Attività da svolgere:
1. Nell'articolo sul Consiglio d'Europa, quale ong ha presentato il reclamo?
2. Traduci in inglese questa frase dell'articolo sul Consiglio d'Europa: "Il reclamo è stato presentato dall’ong “University Women of Europe” che contestava a 15 dei 47 Stati membri dell’organizzazione paneuropea di non rispettare il diritto delle donne alla parità di retribuzione e alle pari opportunità professionali."
3. Prosegui l'articolo sul Consiglio d'Europa partendo dopo la sua ultima frase.

Fonte:
________________
29 Giugno 2020

Consiglio d’Europa: l’Italia viola i diritti delle donne sul lavoro

Consiglio d'europa

Consiglio d’Europa: Italia bocciata, “ha violato i diritti delle donne nella promozione di uguali opportunità per quanto concerne una pari retribuzione”

Il Comitato europeo dei diritti sociali (Ceds) del Consiglio d’Europa ha rilevato che le donne in Italia non ricevono dallo Stato misure adeguate per poter avere le stesse opportunità degli uomini nel mercato del lavoro. Il tasto è dolente specialmente per quanto riguarda le retribuzioni: gli stipendi delle donne in Italia, infatti, sono molto inferiori rispetto a quelli degli uomini parità di lavoro svolto.

Il reclamo è stato presentato dall’ong “University Women of Europe” che contestava a 15 dei 47 Stati membri dell’organizzazione paneuropea di non rispettare il diritto delle donne alla parità di retribuzione e alle pari opportunità professionali.
________________
Righe estratte
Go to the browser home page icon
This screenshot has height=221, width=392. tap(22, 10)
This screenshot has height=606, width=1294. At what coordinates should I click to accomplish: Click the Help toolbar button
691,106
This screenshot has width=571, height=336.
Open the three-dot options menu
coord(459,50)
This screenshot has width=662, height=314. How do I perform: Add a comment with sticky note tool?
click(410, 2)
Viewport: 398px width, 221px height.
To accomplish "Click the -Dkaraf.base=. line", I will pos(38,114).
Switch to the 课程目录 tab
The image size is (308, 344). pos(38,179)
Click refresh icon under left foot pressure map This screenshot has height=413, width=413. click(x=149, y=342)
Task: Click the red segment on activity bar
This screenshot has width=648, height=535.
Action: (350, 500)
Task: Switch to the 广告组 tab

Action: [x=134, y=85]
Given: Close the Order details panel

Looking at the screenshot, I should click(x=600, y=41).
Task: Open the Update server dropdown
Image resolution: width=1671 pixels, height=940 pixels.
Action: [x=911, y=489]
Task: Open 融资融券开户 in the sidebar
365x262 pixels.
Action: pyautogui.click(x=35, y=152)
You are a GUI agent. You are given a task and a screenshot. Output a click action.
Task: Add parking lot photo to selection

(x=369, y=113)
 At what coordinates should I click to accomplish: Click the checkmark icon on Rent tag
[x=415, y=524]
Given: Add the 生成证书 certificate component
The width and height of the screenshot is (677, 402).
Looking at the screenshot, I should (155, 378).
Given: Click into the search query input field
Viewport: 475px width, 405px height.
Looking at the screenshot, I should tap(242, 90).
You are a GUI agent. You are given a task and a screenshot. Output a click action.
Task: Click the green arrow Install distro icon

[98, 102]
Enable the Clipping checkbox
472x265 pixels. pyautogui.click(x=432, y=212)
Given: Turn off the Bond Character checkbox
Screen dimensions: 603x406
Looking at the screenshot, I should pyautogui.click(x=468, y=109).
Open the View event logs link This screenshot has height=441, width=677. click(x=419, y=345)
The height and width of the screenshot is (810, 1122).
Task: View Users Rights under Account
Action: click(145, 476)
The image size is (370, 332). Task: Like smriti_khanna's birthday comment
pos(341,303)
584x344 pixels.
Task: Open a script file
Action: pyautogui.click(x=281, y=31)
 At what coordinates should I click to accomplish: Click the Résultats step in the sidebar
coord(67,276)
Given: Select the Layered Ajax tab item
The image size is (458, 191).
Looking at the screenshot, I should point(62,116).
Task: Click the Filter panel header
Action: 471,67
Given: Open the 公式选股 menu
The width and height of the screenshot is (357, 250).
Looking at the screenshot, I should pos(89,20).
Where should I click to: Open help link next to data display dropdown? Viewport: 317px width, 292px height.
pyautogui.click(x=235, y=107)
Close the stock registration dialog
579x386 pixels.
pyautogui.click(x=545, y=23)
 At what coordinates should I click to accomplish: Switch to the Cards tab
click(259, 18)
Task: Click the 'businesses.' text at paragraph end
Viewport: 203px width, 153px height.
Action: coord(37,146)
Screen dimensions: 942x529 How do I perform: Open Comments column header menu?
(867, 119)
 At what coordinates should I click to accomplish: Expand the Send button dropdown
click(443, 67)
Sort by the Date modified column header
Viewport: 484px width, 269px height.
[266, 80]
________________
Soluzioni dell'esercizio:
1. L'ong "University Women of Europe".

2. The complaint was filed by the NGO "University Women of Europe," which charged 15 of the 47 member states of the pan-European organization with failing to respect women's right to equal pay and equal professional opportunities.

3.
Secondo il Consiglio: “l’Italia ha violato i diritti delle donne perché ha fatto insufficienti progressi misurabili nel promuovere uguali opportunità per quanto concerne una pari retribuzione”.

LA RICERCA – la ricerca ha coinvolto 11 Stati: Italia, Belgio, Bulgaria, Cipro, Croazia, Svezia, Finlandia, Francia, Grecia, Irlanda, Norvegia, Paesi Bassi, Portogallo, Repubblica Ceca e Slovenia. Tra questi, l’unica Nazione promossa è stata la Svezia. Le falle secondo Strasburgo non sono da attribuire alla legislazione ma alla mancanza di misure e politiche per raggiungere l’effettiva parità tra uomini e donne. In Italia lo stesso governo ha riconosciuto che mancano misure positive per riconciliare la vita personale e professionale.

Secondo Marija Pejcinovic Buric, segretaria generale del Consiglio d’Europa: “Il divario retributivo tra donne e uomini è inaccettabile, eppure continua a rappresentare uno dei principali ostacoli al conseguimento di una reale uguaglianza nelle società moderne” “I governi europei devono intensificare urgentemente gli sforzi per garantire le pari opportunità professionali”.

La strada per la parità, quindi, resta ancora lunga specialmente in Italia.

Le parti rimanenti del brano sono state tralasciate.